**REQUIREMENT 1**
Output the rows word for word, from the start of the rows through the line that contains "Click the 終了".

**PROVIDED PASSAGE**
□ □ □

This data allows for a few inferences:

  • Nearly 70 million apps are downloaded every day
  • The average revenue per game is about 23 cents
  • Gross app revenues are about $16 million per day (of which 11 million is paid to developers.)
  • Gross iTunes revenues were $5.4 billion last quarter of which I estimate:
  •  …App revenues were $1.6 billion
  •  …Music revenues were $2.2 billion
  •  …Video revenues were $287 million
  •  …Book revenues were $312 million
  •  …Apple’s software generated $1 billion
  • In addition, I estimate that Services generated $100 million

Note that there is a difference between the amounts transacted through the store and what the company reports. The difference is shown in the following graph

Screen Shot 2013-04-29 at 4-29-1.02.50 PM

To mark it’s 10th year, I wrote a segment for Billboard Magazine describing what iTunes has become. I suppose it’s easy to become numb to these numbers, but there is perhaps one way to look at iTunes that is still compelling:

Selling $20 billion a year would put iTunes in the top 20 US retailers and top 50 Global retailers.

□ □ □

**INPUT DATA**
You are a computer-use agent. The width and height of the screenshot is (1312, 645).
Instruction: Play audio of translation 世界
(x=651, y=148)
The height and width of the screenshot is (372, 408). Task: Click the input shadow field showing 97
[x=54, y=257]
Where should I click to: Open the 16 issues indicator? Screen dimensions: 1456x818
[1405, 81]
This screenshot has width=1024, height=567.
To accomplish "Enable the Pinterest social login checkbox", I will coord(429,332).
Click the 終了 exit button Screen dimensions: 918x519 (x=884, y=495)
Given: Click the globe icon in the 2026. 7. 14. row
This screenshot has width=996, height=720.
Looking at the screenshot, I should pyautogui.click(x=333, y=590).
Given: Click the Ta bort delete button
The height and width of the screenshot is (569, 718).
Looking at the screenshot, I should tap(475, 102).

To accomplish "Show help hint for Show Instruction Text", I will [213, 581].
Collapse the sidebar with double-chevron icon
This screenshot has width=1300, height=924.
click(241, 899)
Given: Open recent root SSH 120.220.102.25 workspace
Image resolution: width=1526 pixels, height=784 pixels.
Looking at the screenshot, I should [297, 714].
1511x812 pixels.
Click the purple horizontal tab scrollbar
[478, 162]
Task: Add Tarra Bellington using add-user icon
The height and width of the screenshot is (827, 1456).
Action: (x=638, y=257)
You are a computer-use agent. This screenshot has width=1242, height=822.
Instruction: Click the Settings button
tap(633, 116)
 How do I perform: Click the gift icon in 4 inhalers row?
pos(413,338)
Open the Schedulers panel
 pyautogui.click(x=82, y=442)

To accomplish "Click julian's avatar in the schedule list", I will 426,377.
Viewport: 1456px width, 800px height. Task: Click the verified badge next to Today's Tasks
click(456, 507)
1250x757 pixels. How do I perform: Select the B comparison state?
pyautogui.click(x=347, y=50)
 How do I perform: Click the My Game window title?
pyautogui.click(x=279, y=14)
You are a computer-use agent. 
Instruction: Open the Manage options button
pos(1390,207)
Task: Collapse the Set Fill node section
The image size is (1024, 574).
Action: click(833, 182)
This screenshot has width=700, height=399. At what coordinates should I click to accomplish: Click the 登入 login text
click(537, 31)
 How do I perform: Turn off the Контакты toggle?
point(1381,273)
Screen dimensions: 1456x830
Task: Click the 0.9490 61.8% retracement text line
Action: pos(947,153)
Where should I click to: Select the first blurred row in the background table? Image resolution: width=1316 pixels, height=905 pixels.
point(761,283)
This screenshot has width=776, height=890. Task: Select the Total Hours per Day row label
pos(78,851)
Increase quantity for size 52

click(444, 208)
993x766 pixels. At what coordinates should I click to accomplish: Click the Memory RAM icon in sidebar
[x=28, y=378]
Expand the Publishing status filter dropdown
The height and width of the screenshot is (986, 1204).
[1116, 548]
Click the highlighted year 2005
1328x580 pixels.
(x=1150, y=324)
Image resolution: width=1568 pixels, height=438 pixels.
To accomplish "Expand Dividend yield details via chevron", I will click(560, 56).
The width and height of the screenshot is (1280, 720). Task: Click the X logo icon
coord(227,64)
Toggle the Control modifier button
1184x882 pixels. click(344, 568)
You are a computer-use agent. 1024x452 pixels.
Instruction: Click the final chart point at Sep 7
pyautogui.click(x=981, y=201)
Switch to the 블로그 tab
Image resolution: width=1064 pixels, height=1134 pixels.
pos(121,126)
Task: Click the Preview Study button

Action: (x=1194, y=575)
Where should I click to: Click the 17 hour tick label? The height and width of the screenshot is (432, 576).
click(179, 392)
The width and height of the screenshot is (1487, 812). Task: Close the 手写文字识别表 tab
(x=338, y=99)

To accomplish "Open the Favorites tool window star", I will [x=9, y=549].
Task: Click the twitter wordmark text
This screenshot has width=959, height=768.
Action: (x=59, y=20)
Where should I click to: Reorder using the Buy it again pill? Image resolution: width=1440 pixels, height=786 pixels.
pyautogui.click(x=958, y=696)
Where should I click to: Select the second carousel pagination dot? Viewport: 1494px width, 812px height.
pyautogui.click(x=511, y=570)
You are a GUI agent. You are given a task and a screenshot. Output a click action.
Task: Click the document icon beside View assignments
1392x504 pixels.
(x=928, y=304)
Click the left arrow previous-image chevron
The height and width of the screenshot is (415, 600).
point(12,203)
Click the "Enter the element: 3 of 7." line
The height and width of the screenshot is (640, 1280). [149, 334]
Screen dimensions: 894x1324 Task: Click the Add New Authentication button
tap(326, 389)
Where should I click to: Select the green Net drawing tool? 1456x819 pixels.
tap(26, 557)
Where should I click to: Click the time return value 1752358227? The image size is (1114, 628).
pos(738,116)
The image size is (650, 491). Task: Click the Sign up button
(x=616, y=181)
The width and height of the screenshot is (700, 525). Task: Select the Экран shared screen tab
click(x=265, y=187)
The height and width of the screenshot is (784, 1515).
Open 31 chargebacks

□ □ □

**REQUIREMENT 2**
Pick up the passage on iTunes revenues after its last sentence and keep writing it.

**RIGHT ANSWER 1**
You are a computer-use agent. The width and height of the screenshot is (1312, 645).
Instruction: Play audio of translation 世界
(x=651, y=148)
The height and width of the screenshot is (372, 408). Task: Click the input shadow field showing 97
[x=54, y=257]
Where should I click to: Open the 16 issues indicator? Screen dimensions: 1456x818
[1405, 81]
This screenshot has width=1024, height=567.
To accomplish "Enable the Pinterest social login checkbox", I will coord(429,332).
Click the 終了 exit button Screen dimensions: 918x519 (x=884, y=495)

**RIGHT ANSWER 2**
Screen Shot 2013-04-29 at 4-29-1.36.41 PM

Not bad for a 10 year old.

  • Chaka10

    Horace, Apple management clearly continue to go out of their way to mention this product segment. This board has seen some debate on whether it’s a profit center, or just device value-add. Seems like an increasingly important question — which is it? If it’s the latter, then it doesn’t help margins when that business grows.

    • http://www.asymco.com Horace Dediu

      Apple has only one P/L.

      • Chaka10

        Yes, of course, but financial analysis, including on this board, informatively look separately at the profitability of their different product segments (iPhone more profitable than iPad, etc, etc.). Apple has introduced, and focused shareholders on the new iTunes product segment. Isn’t it an appropriate question to ask what are the margins on this segment, especially given the concerns regarding margin trends?

    • Walt French

      Why does it matter what bucket it goes in, when it comes time to calculate margins? As long as it’s broken out as it is, the color of the dollar bills won’t change the margins.

      Clearly, Wall Street is worried about margins as a sign that competitors have caught up with Apple’s technology, and Apple will be forced to cut margins to keep share. Whether or not you subscribe to that theory, at current pricing iTunes’ revenues per se play a minor role.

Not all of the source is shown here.